Wednesday, May 4, 2011

Strategies to Wrap up Your Orthopedic Coding Payments Every Time

An orthopedist carries out several procedures during a knee arthroscopy on the same patient on the same day. Here, you will need to understand the multiple-scope rule to determine which procedures you can actually claim -- and get the payments for.

Remember:

In the orthopedic practice, the multiple-scope rule applies mainly to shoulder and knee procedures. But then it also affects those of the elbow, wrist and hip. In contrast, it does not apply to ankle or metacarpophalangeal (MCP) arthroscopy; and it doesn't have a say on arthroscopically-aided procedures. That apart, some surgical knee arthroscopies are excluded from the family.

Here are some sure-success tips to seal your coding every time.




  • You must first know why and when the multiple-endoscopy rule applies before thinking about how to apply it. This rule is Medicare's method to avoid paying twice (or for that matter more for 'inclusive services by reimbursing only a part of any scope carried out at the same time as another scope of the same basic type.

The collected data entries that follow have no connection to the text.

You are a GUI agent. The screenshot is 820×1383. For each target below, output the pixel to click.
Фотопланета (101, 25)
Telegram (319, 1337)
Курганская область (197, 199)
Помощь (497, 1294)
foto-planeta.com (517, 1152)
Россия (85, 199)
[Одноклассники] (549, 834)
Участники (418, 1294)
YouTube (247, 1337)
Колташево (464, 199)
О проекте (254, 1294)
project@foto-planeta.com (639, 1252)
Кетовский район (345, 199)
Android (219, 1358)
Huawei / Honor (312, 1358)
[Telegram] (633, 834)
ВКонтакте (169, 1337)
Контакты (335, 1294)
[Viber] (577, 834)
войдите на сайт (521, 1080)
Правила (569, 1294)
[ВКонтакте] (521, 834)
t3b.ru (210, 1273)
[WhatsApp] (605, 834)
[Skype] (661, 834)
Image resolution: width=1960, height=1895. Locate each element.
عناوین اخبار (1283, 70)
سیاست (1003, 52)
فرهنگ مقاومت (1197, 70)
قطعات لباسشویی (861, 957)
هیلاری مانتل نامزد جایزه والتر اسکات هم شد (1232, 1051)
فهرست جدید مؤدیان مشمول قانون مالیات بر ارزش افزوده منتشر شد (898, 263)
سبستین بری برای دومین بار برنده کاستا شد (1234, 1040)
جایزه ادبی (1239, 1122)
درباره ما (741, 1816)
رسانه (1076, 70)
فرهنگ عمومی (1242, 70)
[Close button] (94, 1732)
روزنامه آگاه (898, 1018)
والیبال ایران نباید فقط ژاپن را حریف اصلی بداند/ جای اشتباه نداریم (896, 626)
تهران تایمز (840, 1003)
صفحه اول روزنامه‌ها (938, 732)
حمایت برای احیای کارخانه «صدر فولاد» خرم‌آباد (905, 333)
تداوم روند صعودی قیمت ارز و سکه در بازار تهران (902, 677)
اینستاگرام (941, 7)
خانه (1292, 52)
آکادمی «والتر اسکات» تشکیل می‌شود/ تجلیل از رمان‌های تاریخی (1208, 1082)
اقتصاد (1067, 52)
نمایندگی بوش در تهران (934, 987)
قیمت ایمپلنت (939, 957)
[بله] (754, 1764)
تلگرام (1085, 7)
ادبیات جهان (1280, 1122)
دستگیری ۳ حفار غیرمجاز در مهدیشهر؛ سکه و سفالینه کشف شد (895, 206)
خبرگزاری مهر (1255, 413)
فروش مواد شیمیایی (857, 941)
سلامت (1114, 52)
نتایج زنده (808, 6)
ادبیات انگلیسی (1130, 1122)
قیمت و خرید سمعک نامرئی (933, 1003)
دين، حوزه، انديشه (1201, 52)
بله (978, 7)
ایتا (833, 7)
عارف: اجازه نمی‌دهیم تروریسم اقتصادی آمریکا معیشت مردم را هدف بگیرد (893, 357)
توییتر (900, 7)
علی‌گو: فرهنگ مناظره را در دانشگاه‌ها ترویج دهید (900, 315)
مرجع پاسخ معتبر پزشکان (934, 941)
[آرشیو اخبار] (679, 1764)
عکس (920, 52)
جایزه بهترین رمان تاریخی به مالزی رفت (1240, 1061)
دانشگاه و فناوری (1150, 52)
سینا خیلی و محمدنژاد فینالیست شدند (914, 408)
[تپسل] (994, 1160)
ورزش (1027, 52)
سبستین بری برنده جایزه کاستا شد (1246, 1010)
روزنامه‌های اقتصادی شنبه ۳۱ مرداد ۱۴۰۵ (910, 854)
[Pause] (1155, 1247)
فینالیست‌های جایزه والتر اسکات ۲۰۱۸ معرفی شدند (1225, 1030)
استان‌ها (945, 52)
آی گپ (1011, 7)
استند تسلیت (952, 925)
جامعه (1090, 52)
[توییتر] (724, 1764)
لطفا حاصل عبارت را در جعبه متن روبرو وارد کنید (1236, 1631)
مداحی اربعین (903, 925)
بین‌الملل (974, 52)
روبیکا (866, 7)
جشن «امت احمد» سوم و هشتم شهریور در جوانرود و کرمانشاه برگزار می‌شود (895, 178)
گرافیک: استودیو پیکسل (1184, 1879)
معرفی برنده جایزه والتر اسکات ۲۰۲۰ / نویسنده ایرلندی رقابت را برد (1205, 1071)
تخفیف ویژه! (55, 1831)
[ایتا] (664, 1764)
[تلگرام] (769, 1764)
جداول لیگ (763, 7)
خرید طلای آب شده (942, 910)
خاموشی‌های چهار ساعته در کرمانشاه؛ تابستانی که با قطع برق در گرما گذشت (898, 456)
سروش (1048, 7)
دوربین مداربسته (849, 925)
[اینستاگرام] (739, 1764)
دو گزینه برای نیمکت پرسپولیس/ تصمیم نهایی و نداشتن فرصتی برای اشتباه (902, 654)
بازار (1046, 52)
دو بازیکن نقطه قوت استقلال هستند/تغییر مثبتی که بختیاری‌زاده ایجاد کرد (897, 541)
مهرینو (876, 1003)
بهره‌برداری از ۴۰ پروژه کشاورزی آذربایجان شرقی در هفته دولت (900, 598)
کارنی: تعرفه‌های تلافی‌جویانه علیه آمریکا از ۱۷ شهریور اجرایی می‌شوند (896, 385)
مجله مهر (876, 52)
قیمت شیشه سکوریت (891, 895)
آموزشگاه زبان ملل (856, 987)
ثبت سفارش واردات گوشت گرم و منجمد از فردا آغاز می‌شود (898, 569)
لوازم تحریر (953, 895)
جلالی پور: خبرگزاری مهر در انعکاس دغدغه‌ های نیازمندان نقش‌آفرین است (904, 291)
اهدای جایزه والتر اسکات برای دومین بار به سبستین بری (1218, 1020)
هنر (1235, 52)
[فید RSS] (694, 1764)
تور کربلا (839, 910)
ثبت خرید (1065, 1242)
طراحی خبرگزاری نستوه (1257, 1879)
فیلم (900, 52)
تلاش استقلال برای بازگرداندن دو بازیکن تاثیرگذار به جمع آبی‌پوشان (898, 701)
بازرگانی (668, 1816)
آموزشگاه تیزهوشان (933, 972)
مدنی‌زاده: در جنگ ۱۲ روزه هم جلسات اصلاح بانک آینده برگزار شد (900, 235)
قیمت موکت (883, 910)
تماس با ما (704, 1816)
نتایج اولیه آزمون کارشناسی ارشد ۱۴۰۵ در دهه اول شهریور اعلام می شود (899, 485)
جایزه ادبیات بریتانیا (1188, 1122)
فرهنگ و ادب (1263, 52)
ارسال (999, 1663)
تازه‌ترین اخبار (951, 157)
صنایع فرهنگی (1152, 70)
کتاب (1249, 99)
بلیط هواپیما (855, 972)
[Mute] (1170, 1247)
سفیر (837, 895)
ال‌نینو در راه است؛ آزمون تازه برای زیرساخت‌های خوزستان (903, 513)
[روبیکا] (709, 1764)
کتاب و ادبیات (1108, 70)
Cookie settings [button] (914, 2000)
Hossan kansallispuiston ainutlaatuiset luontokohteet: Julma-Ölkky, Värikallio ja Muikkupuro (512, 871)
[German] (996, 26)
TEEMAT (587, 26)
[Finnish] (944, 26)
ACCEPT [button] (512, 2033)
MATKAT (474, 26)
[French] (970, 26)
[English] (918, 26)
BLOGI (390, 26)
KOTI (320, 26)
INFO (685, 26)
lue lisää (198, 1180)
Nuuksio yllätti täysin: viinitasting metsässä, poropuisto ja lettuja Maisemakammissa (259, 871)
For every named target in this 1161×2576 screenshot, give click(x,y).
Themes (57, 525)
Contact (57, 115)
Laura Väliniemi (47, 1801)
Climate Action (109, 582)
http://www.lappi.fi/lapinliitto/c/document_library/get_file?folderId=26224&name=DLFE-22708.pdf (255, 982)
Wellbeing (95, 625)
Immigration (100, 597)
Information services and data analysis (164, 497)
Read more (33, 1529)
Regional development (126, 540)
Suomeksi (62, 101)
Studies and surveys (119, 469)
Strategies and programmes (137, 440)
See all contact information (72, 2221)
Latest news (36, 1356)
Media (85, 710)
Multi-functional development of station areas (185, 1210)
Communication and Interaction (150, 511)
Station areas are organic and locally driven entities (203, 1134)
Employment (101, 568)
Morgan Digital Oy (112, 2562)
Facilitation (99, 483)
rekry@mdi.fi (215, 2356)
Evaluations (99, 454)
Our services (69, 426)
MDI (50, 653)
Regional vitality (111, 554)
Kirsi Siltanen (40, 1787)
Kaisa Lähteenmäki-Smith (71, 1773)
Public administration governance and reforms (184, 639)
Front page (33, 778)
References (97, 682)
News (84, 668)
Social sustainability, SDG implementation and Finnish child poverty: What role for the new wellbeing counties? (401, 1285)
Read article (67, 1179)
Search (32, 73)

    You should also include the 'base' procedure. For example, the physician has carried out a diagnostic shoulder arthroscopy (29805) in addition to shoulder arthroscopy for repair of SLAP lesion (29807). As such, how does the multiple-scope rule apply? Family codes always include the work involved in the base code while a surgical scope always includes the diagnostic scope of the same type. Here you would go for only 29807. And as far as diagnostic shoulder arthroscopy followed by arthroscopic limited debridement is concerned, you should once again report only the most extensive procedure. Here you should go for 29822.




  • Say for instance the surgeon carries out two scopes in the family, neither of which is the base procedure. Here you should go for both codes. Therefore, if your orthopedist carries out shoulder arthroscopy with foreign-body removal (29819) followed by shoulder arthroscopy for complete synovectomy, you would report both 29819 as well as 29821.

    Under the multiple-scope rule, Medicare will shell out the entire fee schedule amount only for the highest-valued scope in a given code family during the same operative session. Medicare carriers will pay for any additional scopes in the same family by subtracting the value of the base scope in that family and paying the difference.